STT 26: Spinach, Wild Garlic & Cheese Pie; Wild Garlic & Cheese Scones with Dijon
Wild garlic season is back baby. Don the wellies and lets do this


The trees are leafing out, the light’s shifted, and the cherry blossoms have started to fall like confetti on the pavements. There are daffodils and magnolias and teenagers smoking again on park benches. I’m still reasonably mobile (although penguin in gait), so I kicked off the long weekend with a slow Lime bike ride over Hammersmith Bridge. I grabbed a cinnamon bun in Barnes (my pregnancy hyperfixation), and walked the Thames path along the river. The sun was out, the air was clean, and somewhere between the mud and the breeze I caught it: that first sharp scent of wild garlic.
You’ll often smell it before you see it. The leaves are long and green and floppy, with a soft garlicky-oniony smell that somehow manages to be both subtle and completely unmistakable once you know it. They like dappled light and damp ground—shaded wooded areas, riverbanks, sloped paths. I found a few clusters pushing up along the water between Barnes and Chiswick, just off the Thames Path.
You don’t need much. A small handful perfumes everything.
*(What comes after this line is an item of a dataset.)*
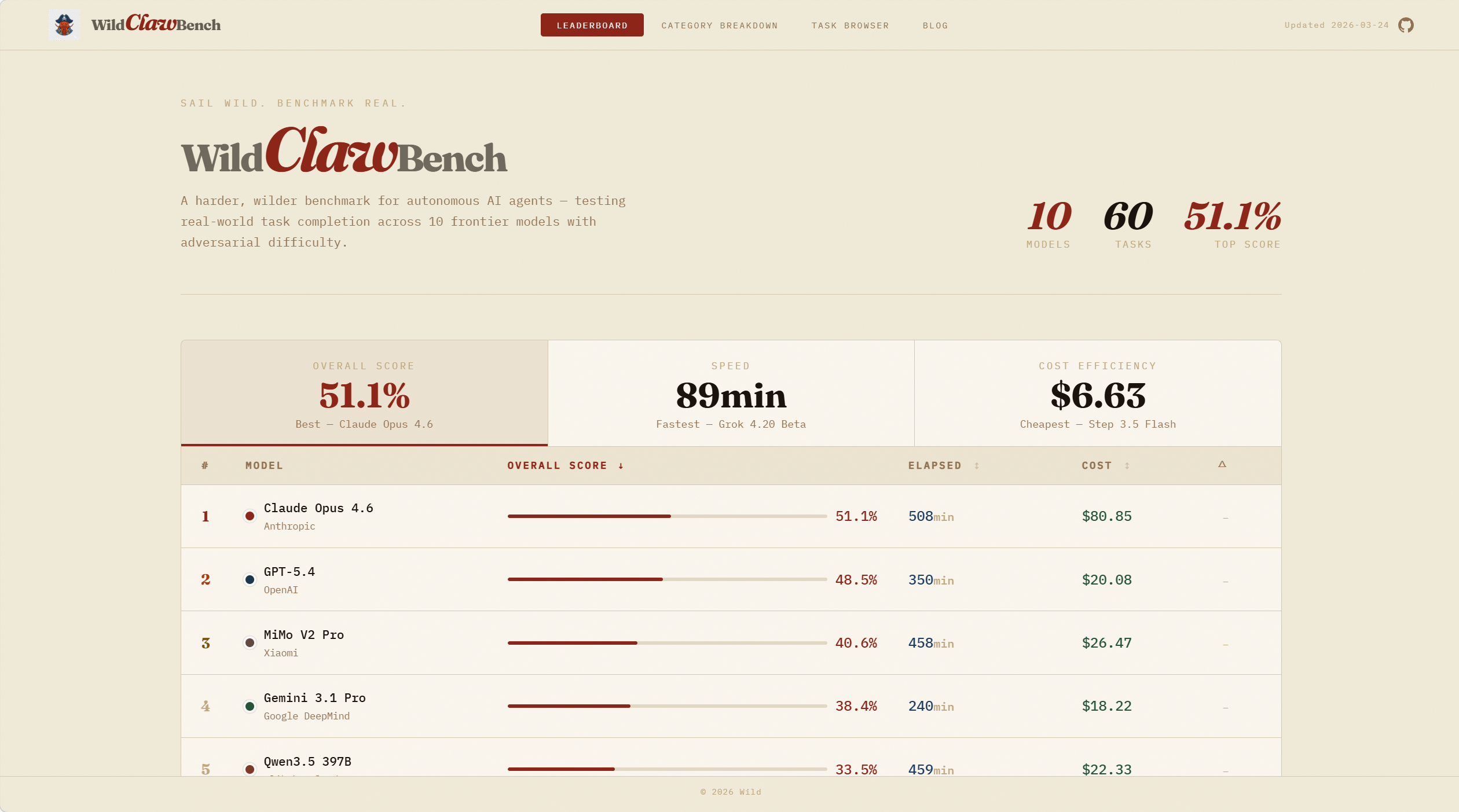1459x812 pixels.
Task: Click the Qwen3.5 397B dot icon
Action: (250, 769)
Just snip the leaves (don’t pull up the roots), give them a good wash when you get home, and avoid picking from next to the path where dogs are likely to have been. Look out for the white starburst flowers too—those little globe-shaped clusters are a dead giveaway that you’ve found the right thing.
If you’re reading this outside of London (or, frankly, later in the year), don’t worry. This week’s recipes are both built to handle substitutions. Spring onions, chives, ramps if you’re in the US—they all work. We’re leaning into soft green flavour here, not exact science.
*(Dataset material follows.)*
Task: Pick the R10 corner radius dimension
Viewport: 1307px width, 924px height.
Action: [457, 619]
This week I’m giving you two recipes that showcase tender alliums/ wild garlic beautifully: a layered spinach and cheese filo pie, and some cheesy, flaky, sour cream and wild garlic scones. Both are easy, and satisfying in very different ways. The pie is hearty but still light enough to eat warm or cold. It’s versatile, a great sunday lunch with a peppery salad, perfect picnic food, or a work-lunch treat the next day. The scones are flaky and buttery, with mustard stirred into the sour cream for that little something. They freeze well, and are great warm with more soft butter or cold next to a fried egg.
The pie, in particular, was inspired by something I ate recently at Oma, a Greek-ish restaurant above Borough Market. I’d read about it in Grace Dent’s review and ended up sending it to my sister while she was in hospital, mostly for their spanakopita gratin. It’s this totally over-the-top deconstructed spinach and cheese dip, served bubbling in a dish with hot flaky malawach for scooping. I thought it was very her kind of food
(images here from their Instgram)




I’d messaged her something like, “So your vibe….we’re going here when you visit.”. I’ve been thinking about her a lot in the run up to Easter. The first holiday we are not sharing back and forth menu plans There’s something about cooking food she would’ve loved that makes her feel close.
So….how to go about securing a table when you can’t be bothered to book weeks in advance (London can be annoying like this)? I’m not a queue person, especially these days, and we were lucky to grab a counter seat as they opened. That’s my tip, by the way: date nights/girls nights are made to be spontaneous, skip the booking stress and just show up at pensioner dinner hour. Worst case, you don’t snag a table and end up queuing at Agora downstairs with a drink in hand and some hot crisps to tide you over.
The rest of the meal was excellent. Tahini with hot honey and crispy chickpeas. Baba ganoush with Jerusalem artichoke chips. Radicchio with orange and graviera. Oxtail giouvetsi with bone marrow and pangrattato. Big flavours, smartly done. Note to self- recreate the Tahini and chickpeas.
Enjoy the recipes. Go outside if you can. And if you spot some wild garlic, you know what to do.
Happy Easter to those who celebrate, and happy cooking x
Wild Garlic & Cheese Scones


Sharp, flaky, and full of spring greens. These buttery scones get an extra layer of flavour from Dijon mustard stirred into the sour cream.